TEL AVIV: Letztes Jahr gab es einen Trend in den sozialen Medien, bei dem Frauen Männer fragten, wie oft sie an das Römische Reich dächten. Die Antwort schien „sehr oft“ zu lauten: Viele Männer gaben an, dass ihnen das antike Imperium wöchentlich oder sogar täglich durch den Kopf ginge.

Den Moderator des beliebten Podcasts „History of Rome“, Mike Duncan, hat das nicht überrascht, und Tom Holland, den Verfasser mehrerer Bestseller zu diesem Thema, wahrscheinlich auch nicht. Auch Mary Beard versteht die Faszination, die von diesem Thema ausgeht. Ihre Studie über das antike Rom – zusammen mit ihrem unprätentiösen Stil und ihrer schnodderigen Ausstrahlung – hat sie, so ein Beobachter, „zu einem nationalen Schatz und zur bei Weitem berühmtesten Althistorikerin der Welt“ gemacht.

▸ Gespeicherte Daten
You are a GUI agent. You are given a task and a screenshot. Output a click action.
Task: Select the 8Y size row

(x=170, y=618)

--

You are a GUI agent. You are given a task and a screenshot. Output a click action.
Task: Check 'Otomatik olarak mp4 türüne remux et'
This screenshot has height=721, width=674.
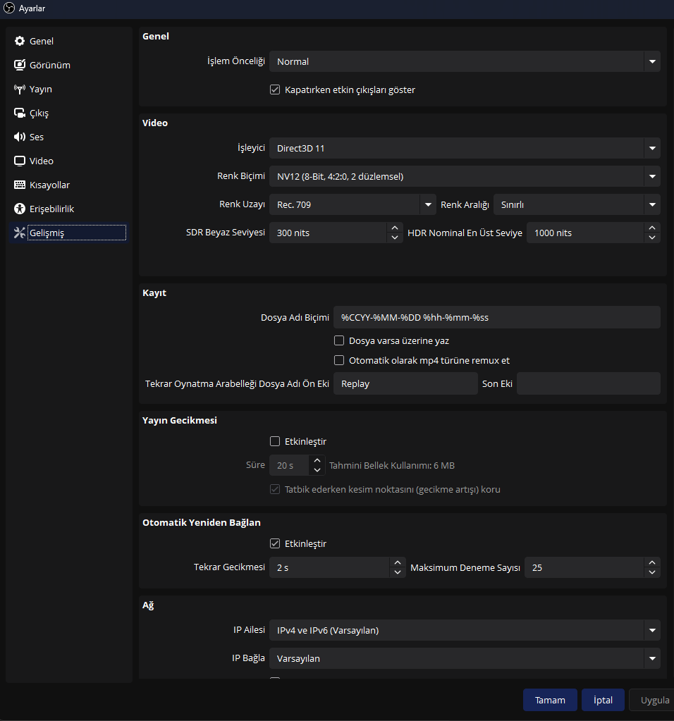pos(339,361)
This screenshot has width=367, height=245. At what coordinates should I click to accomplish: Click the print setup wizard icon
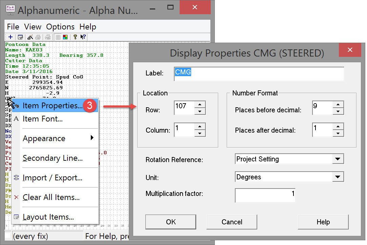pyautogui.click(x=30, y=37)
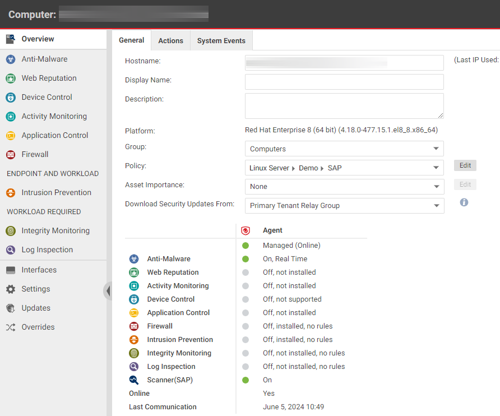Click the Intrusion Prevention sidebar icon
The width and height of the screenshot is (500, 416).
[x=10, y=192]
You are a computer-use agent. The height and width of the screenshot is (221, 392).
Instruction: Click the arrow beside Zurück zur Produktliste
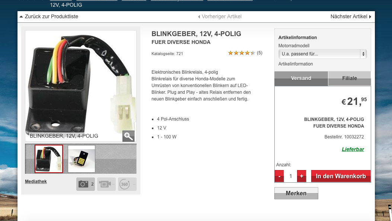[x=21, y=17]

==

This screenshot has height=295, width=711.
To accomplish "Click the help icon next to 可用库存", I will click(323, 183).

▸ Auszuführende Schritte
• a. Welchen Podcast moderiert Mike Duncan laut dem Text über das Römische Reich?
• b. Übernimm aus dem Text über das Römische Reich wortgetreu den Teil, der bei „TEL AVIV: Letztes“ beginnt und bei „den Kopf ginge.“ endet.
• c. Nimm den Text über die Faszination für das Römische Reich wieder auf und führe ihn im Anschluss an seinen letzten Satz weiter.
Die Daten sind eigenständiges Material und gehören nicht zum Textabschnitt.

▸ Antworten nacheinander
• a. Mike Duncan moderiert den Podcast „History of Rome“.

• b.
TEL AVIV: Letztes Jahr gab es einen Trend in den sozialen Medien, bei dem Frauen Männer fragten, wie oft sie an das Römische Reich dächten. Die Antwort schien „sehr oft“ zu lauten: Viele Männer gaben an, dass ihnen das antike Imperium wöchentlich oder sogar täglich durch den Kopf ginge.

• c.
Woran aber liegt es, dass Rom beim modernen Publikum so gut ankommt? Wie Beard erklärt, bildet die Römische Republik die Grundlage westlicher Politik und Kultur. Darüber hinaus scheint die Geschichte Roms derart facettenreich zu sein, dass man ihre Elemente so auseinandernehmen, neu arrangieren und interpretieren kann, dass sie zu einer beliebigen Anzahl von Erzählungen oder Überzeugungen passen.

Rom war eine der wichtigsten Inspirationen für die moderne liberale Demokratie. Denken und Handeln der „Gründerväter“ Amerikas waren von römischen Idealen durchdrungen, und die USA wurden als neuer Bannerträger republikanischer Freiheit präsentiert. Aber auch die italienischen Faschisten – nicht zuletzt Mussolini – versuchten auf ihre Weise, „sich als die rechtmäßigen Erben des Römischen Reiches darzustellen“.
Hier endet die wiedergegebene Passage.